Alatriste sostuvo impávido su mirada.

– Puede ser.

¿Conoce la casa de las Siete Chimeneas?

– Quizás.

– ¿Nos guiaría hasta allí?

– No.

– ¿Iría a llevar un mensaje nuestro?

– Ni lo soñéis.

Aquel fulano debía de haberlo tomado por imbécil. Era justo lo que faltaba: ir a meterse en la boca del lobo, poniendo sobre aviso al embajador inglés y a sus criados. La curiosidad mató al gato, se dijo mientras echaba un vistazo inquieto alrededor. Se repitió que ya iba siendo ocasión de cuidar el pellejo que, sin duda, más de uno estaría dispuesto a agujerearle a aquellas horas. Era tiempo de ocuparse de sí mismo; de modo que hizo ademán de terminar la conversación. Pero el inglés aún lo retuvo un instante.

– ¿Conoce vuestra merced algún lugar cercano donde podamos encontrar ayuda?… ¿O descansar un poco?

Iba a negar Diego Alatriste por última vez, antes de desaparecer entre las sombras, cuando una idea cruzó su pensamiento con el fulgor de un relámpago. Él mismo no tenía donde guarecerse, pues el italiano y más gente provista por los enmascarados y el padre Bocanegra podía ir a buscarlo a su casa de la calle del Arcabuz, donde a esas horas yo dormía como un bendito. Pero a mí nadie iba a hacerme daño; y a él, sin embargo, le rebanarían el gaznate antes de que tuviera tiempo de echar mano a la blanca. Había una oportunidad de conseguir resguardo aquella noche y ayuda para lo que estuviera por venir; y al mismo, tiempo socorrer a los ingleses, averiguando más sobre ellos y sobre quienes con tanto afán procuraban su despacho para el otro mundo. Esa carta en la manga, de la que Diego Alatriste procuraba no usar en exceso jamás, se llamaba Álvaro de la Marca, conde de Guadalmedina. Y su casa palacio estaba a cien pasos de allí.

– Te has metido en un buen lío.

Álvaro Luis Gonzaga de la Marca y Álvarez de Sidonia, conde de Guadalmedina, era apuesto, elegante, y tan rico que podía perder en una sola noche 10.000 ducados en el juego o con una de sus queridas sin alzar siquiera una ceja. Por la época de la aventura de los dos ingleses debía de tener treinta y tres o treinta y cuatro años, y se hallaba en la flor de la vida. Hijo del viejo conde de Guadalmedina -Don Fernando Gonzaga de la Marca, héroe de las campañas de Flandes en tiempos del gran Felipe II y de su sucesor Felipe III-, Álvaro de la Marca había heredado de su progenitor una grandeza de España, y podía estar cubierto en presencia del joven monarca, el Cuarto Felipe, que le dispensaba su amistad; y a quien, se decía, acompañaba en nocturnos lances amorosos con actrices y damas de baja estofa, a las que uno y otro eran aficionados.
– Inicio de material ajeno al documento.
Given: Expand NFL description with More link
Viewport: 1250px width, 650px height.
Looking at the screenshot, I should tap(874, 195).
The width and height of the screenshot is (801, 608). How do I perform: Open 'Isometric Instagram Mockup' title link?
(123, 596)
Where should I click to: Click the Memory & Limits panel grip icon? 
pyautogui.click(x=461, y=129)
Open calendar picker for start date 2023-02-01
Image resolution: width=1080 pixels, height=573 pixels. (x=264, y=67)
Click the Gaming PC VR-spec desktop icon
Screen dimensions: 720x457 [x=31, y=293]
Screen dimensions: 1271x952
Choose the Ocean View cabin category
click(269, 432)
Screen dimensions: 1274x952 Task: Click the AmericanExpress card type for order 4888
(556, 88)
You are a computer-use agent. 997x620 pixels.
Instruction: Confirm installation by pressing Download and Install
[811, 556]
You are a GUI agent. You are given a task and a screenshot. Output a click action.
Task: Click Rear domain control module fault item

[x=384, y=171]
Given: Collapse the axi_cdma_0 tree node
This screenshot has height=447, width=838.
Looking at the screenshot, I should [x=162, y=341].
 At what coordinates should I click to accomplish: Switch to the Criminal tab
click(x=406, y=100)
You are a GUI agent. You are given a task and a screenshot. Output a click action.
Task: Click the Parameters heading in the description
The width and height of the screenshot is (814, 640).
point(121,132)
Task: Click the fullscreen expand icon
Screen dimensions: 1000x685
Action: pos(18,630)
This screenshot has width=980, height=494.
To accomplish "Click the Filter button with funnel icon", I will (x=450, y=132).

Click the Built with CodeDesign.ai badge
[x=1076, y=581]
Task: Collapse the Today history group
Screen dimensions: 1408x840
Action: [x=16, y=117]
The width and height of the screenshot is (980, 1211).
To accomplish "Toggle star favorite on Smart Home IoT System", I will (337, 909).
Soltero, mujeriego, cortesano, culto, algo poeta, galante y seductor, Guadalmedina había comprado al Rey el cargo de correo mayor tras la escandalosa y reciente muerte del anterior beneficiario, el conde de Villamediana: un punto de cuidado, asesinado por asunto de faldas, o de celos. En aquella España corrupta donde todo estaba en venta, desde la dignidad eclesiástica a los empleos más lucrativos del Estado, el título y los beneficios de correo mayor acrecentaban la fortuna e influencia de Guadalmedina en la Corte; una influencia que además se veía prestigiada por un breve pero brillante historial militar de juventud, desde que con veintipocos años había formado parte del estado mayor del duque de Osuna, peleando contra los venecianos y contra el turco a bordo de las galeras españolas de Nápoles. De aquellos tiempos, precisamente, databa su conocimiento de Diego Alatriste.